» Exercise objective
Put every line of the data below into a JSON list of strings, one string per line, and leave out the blank lines.

» Dataset rows
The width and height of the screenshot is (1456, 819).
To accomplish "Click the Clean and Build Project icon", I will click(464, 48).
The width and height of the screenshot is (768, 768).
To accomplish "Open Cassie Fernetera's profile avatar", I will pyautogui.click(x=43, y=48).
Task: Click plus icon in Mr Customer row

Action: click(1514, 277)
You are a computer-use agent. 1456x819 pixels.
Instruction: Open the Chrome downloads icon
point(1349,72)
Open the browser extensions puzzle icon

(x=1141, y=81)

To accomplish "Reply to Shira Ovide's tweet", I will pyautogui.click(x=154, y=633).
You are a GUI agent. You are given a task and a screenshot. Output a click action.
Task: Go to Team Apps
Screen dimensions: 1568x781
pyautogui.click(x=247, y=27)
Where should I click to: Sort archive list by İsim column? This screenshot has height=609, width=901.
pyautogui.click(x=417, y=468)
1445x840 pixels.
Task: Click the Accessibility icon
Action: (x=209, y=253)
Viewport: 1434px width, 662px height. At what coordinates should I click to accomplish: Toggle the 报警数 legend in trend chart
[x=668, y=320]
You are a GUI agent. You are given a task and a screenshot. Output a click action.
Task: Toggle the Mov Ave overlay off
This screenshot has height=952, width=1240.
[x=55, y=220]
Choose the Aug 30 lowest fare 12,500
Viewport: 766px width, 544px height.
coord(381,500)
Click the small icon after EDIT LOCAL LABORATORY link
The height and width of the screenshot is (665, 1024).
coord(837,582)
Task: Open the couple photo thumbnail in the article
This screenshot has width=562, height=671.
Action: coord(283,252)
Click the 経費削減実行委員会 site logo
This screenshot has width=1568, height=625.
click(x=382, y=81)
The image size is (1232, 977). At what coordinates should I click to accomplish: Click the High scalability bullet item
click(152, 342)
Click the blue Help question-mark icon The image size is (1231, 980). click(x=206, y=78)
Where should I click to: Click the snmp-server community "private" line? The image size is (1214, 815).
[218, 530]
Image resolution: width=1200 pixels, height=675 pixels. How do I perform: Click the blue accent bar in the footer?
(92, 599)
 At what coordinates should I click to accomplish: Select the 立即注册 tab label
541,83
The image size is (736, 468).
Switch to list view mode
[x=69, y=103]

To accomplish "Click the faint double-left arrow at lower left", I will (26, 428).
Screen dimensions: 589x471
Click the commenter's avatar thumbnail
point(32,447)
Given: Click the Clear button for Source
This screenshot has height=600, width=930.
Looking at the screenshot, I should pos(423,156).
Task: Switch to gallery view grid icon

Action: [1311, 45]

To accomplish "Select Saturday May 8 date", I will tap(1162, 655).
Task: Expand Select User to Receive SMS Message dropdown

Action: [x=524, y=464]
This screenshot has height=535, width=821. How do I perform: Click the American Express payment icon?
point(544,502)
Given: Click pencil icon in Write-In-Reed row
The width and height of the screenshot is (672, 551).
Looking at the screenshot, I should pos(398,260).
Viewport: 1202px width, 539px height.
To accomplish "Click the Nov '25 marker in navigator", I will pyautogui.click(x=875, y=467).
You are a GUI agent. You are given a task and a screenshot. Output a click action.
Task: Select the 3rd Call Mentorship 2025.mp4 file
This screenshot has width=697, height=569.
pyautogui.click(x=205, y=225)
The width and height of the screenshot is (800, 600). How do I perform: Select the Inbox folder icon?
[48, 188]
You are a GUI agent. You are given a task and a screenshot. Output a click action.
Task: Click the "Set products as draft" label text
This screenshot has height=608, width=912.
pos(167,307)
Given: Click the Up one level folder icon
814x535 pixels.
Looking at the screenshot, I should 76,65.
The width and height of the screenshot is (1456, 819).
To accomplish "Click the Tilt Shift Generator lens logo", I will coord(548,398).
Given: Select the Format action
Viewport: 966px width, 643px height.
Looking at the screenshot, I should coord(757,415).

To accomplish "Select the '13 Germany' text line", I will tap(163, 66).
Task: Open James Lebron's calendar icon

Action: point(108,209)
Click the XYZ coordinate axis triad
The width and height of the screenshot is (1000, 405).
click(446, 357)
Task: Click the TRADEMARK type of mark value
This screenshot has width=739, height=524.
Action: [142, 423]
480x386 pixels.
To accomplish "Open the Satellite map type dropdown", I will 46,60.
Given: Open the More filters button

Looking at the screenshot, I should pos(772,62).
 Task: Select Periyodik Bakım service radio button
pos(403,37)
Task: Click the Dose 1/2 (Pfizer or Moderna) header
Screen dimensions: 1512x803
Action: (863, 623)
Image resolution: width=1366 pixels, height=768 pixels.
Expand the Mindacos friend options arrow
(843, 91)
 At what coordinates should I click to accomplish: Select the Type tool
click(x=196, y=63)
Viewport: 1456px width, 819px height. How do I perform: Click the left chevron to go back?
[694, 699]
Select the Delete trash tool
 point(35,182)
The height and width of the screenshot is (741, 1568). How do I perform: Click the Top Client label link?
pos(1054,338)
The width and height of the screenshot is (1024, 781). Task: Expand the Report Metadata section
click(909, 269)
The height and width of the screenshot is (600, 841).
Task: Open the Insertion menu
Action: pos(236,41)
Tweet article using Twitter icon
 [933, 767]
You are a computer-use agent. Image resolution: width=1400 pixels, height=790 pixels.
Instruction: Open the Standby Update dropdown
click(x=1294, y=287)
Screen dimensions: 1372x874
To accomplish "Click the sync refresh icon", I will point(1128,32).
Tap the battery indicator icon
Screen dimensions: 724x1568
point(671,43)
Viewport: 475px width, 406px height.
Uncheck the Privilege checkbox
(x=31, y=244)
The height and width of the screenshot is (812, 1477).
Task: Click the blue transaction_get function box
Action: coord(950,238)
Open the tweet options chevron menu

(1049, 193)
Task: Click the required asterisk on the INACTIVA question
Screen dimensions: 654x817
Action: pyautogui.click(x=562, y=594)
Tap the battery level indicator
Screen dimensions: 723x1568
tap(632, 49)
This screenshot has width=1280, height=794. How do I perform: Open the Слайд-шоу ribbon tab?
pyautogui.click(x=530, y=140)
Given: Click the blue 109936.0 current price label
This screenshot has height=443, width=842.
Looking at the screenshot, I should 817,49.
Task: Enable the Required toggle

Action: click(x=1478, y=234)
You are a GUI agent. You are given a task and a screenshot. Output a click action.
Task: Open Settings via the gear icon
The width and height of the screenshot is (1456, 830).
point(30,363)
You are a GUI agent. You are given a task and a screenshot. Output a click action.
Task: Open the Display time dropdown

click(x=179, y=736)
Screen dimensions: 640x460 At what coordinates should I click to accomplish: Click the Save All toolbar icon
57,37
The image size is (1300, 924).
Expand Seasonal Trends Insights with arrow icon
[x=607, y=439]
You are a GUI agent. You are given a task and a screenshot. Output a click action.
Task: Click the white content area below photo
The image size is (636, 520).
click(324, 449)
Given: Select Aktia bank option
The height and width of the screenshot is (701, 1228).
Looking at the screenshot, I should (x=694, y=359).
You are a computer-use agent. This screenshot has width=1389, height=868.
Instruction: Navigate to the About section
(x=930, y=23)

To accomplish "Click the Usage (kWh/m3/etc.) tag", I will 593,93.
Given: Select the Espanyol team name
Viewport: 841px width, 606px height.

» Task solution
[
  "The width and height of the screenshot is (1456, 819).",
  "To accomplish \"Click the Clean and Build Project icon\", I will click(464, 48).",
  "The width and height of the screenshot is (768, 768).",
  "To accomplish \"Open Cassie Fernetera's profile avatar\", I will pyautogui.click(x=43, y=48).",
  "Task: Click plus icon in Mr Customer row",
  "Action: click(1514, 277)",
  "You are a computer-use agent. 1456x819 pixels.",
  "Instruction: Open the Chrome downloads icon",
  "point(1349,72)",
  "Open the browser extensions puzzle icon",
  "(x=1141, y=81)",
  "To accomplish \"Reply to Shira Ovide's tweet\", I will pyautogui.click(x=154, y=633).",
  "You are a GUI agent. You are given a task and a screenshot. Output a click action.",
  "Task: Go to Team Apps",
  "Screen dimensions: 1568x781",
  "pyautogui.click(x=247, y=27)",
  "Where should I click to: Sort archive list by İsim column? This screenshot has height=609, width=901.",
  "pyautogui.click(x=417, y=468)",
  "1445x840 pixels.",
  "Task: Click the Accessibility icon",
  "Action: (x=209, y=253)",
  "Viewport: 1434px width, 662px height. At what coordinates should I click to accomplish: Toggle the 报警数 legend in trend chart",
  "[x=668, y=320]",
  "You are a GUI agent. You are given a task and a screenshot. Output a click action.",
  "Task: Toggle the Mov Ave overlay off",
  "This screenshot has height=952, width=1240.",
  "[x=55, y=220]",
  "Choose the Aug 30 lowest fare 12,500",
  "Viewport: 766px width, 544px height.",
  "coord(381,500)",
  "Click the small icon after EDIT LOCAL LABORATORY link",
  "The height and width of the screenshot is (665, 1024).",
  "coord(837,582)",
  "Task: Open the couple photo thumbnail in the article",
  "This screenshot has width=562, height=671.",
  "Action: coord(283,252)",
  "Click the 経費削減実行委員会 site logo",
  "This screenshot has width=1568, height=625.",
  "click(x=382, y=81)",
  "The image size is (1232, 977). At what coordinates should I click to accomplish: Click the High scalability bullet item",
  "click(152, 342)",
  "Click the blue Help question-mark icon The image size is (1231, 980). click(x=206, y=78)",
  "Where should I click to: Click the snmp-server community \"private\" line? The image size is (1214, 815).",
  "[218, 530]",
  "Image resolution: width=1200 pixels, height=675 pixels. How do I perform: Click the blue accent bar in the footer?",
  "(92, 599)",
  " At what coordinates should I click to accomplish: Select the 立即注册 tab label",
  "541,83",
  "The image size is (736, 468).",
  "Switch to list view mode",
  "[x=69, y=103]",
  "To accomplish \"Click the faint double-left arrow at lower left\", I will (26, 428).",
  "Screen dimensions: 589x471",
  "Click the commenter's avatar thumbnail",
  "point(32,447)",
  "Given: Click the Clear button for Source",
  "This screenshot has height=600, width=930.",
  "Looking at the screenshot, I should pos(423,156).",
  "Task: Switch to gallery view grid icon",
  "Action: [1311, 45]",
  "To accomplish \"Select Saturday May 8 date\", I will tap(1162, 655).",
  "Task: Expand Select User to Receive SMS Message dropdown",
  "Action: [x=524, y=464]",
  "This screenshot has height=535, width=821. How do I perform: Click the American Express payment icon?",
  "point(544,502)",
  "Given: Click pencil icon in Write-In-Reed row",
  "The width and height of the screenshot is (672, 551).",
  "Looking at the screenshot, I should pos(398,260).",
  "Viewport: 1202px width, 539px height.",
  "To accomplish \"Click the Nov '25 marker in navigator\", I will pyautogui.click(x=875, y=467).",
  "You are a GUI agent. You are given a task and a screenshot. Output a click action.",
  "Task: Select the 3rd Call Mentorship 2025.mp4 file",
  "This screenshot has width=697, height=569.",
  "pyautogui.click(x=205, y=225)",
  "The width and height of the screenshot is (800, 600). How do I perform: Select the Inbox folder icon?",
  "[48, 188]",
  "You are a GUI agent. You are given a task and a screenshot. Output a click action.",
  "Task: Click the \"Set products as draft\" label text",
  "This screenshot has height=608, width=912.",
  "pos(167,307)",
  "Given: Click the Up one level folder icon",
  "814x535 pixels.",
  "Looking at the screenshot, I should 76,65.",
  "The width and height of the screenshot is (1456, 819).",
  "To accomplish \"Click the Tilt Shift Generator lens logo\", I will coord(548,398).",
  "Given: Select the Format action",
  "Viewport: 966px width, 643px height.",
  "Looking at the screenshot, I should coord(757,415).",
  "To accomplish \"Select the '13 Germany' text line\", I will tap(163, 66).",
  "Task: Open James Lebron's calendar icon",
  "Action: point(108,209)",
  "Click the XYZ coordinate axis triad",
  "The width and height of the screenshot is (1000, 405).",
  "click(446, 357)",
  "Task: Click the TRADEMARK type of mark value",
  "This screenshot has width=739, height=524.",
  "Action: [142, 423]",
  "480x386 pixels.",
  "To accomplish \"Open the Satellite map type dropdown\", I will 46,60.",
  "Given: Open the More filters button",
  "Looking at the screenshot, I should pos(772,62).",
  " Task: Select Periyodik Bakım service radio button",
  "pos(403,37)",
  "Task: Click the Dose 1/2 (Pfizer or Moderna) header",
  "Screen dimensions: 1512x803",
  "Action: (863, 623)",
  "Image resolution: width=1366 pixels, height=768 pixels.",
  "Expand the Mindacos friend options arrow",
  "(843, 91)",
  " At what coordinates should I click to accomplish: Select the Type tool",
  "click(x=196, y=63)",
  "Viewport: 1456px width, 819px height. How do I perform: Click the left chevron to go back?",
  "[694, 699]",
  "Select the Delete trash tool",
  " point(35,182)",
  "The height and width of the screenshot is (741, 1568). How do I perform: Click the Top Client label link?",
  "pos(1054,338)",
  "The width and height of the screenshot is (1024, 781). Task: Expand the Report Metadata section",
  "click(909, 269)",
  "The height and width of the screenshot is (600, 841).",
  "Task: Open the Insertion menu",
  "Action: pos(236,41)",
  "Tweet article using Twitter icon",
  " [933, 767]",
  "You are a computer-use agent. Image resolution: width=1400 pixels, height=790 pixels.",
  "Instruction: Open the Standby Update dropdown",
  "click(x=1294, y=287)",
  "Screen dimensions: 1372x874",
  "To accomplish \"Click the sync refresh icon\", I will point(1128,32).",
  "Tap the battery indicator icon",
  "Screen dimensions: 724x1568",
  "point(671,43)",
  "Viewport: 475px width, 406px height.",
  "Uncheck the Privilege checkbox",
  "(x=31, y=244)",
  "The height and width of the screenshot is (812, 1477).",
  "Task: Click the blue transaction_get function box",
  "Action: coord(950,238)",
  "Open the tweet options chevron menu",
  "(1049, 193)",
  "Task: Click the required asterisk on the INACTIVA question",
  "Screen dimensions: 654x817",
  "Action: pyautogui.click(x=562, y=594)",
  "Tap the battery level indicator",
  "Screen dimensions: 723x1568",
  "tap(632, 49)",
  "This screenshot has width=1280, height=794. How do I perform: Open the Слайд-шоу ribbon tab?",
  "pyautogui.click(x=530, y=140)",
  "Given: Click the blue 109936.0 current price label",
  "This screenshot has height=443, width=842.",
  "Looking at the screenshot, I should 817,49.",
  "Task: Enable the Required toggle",
  "Action: click(x=1478, y=234)",
  "You are a GUI agent. You are given a task and a screenshot. Output a click action.",
  "Task: Open Settings via the gear icon",
  "The width and height of the screenshot is (1456, 830).",
  "point(30,363)",
  "You are a GUI agent. You are given a task and a screenshot. Output a click action.",
  "Task: Open the Display time dropdown",
  "click(x=179, y=736)",
  "Screen dimensions: 640x460 At what coordinates should I click to accomplish: Click the Save All toolbar icon",
  "57,37",
  "The image size is (1300, 924).",
  "Expand Seasonal Trends Insights with arrow icon",
  "[x=607, y=439]",
  "You are a GUI agent. You are given a task and a screenshot. Output a click action.",
  "Task: Click the white content area below photo",
  "The image size is (636, 520).",
  "click(324, 449)",
  "Given: Select Aktia bank option",
  "The height and width of the screenshot is (701, 1228).",
  "Looking at the screenshot, I should (x=694, y=359).",
  "You are a computer-use agent. This screenshot has width=1389, height=868.",
  "Instruction: Navigate to the About section",
  "(x=930, y=23)",
  "To accomplish \"Click the Usage (kWh/m3/etc.) tag\", I will 593,93.",
  "Given: Select the Espanyol team name",
  "Viewport: 841px width, 606px height."
]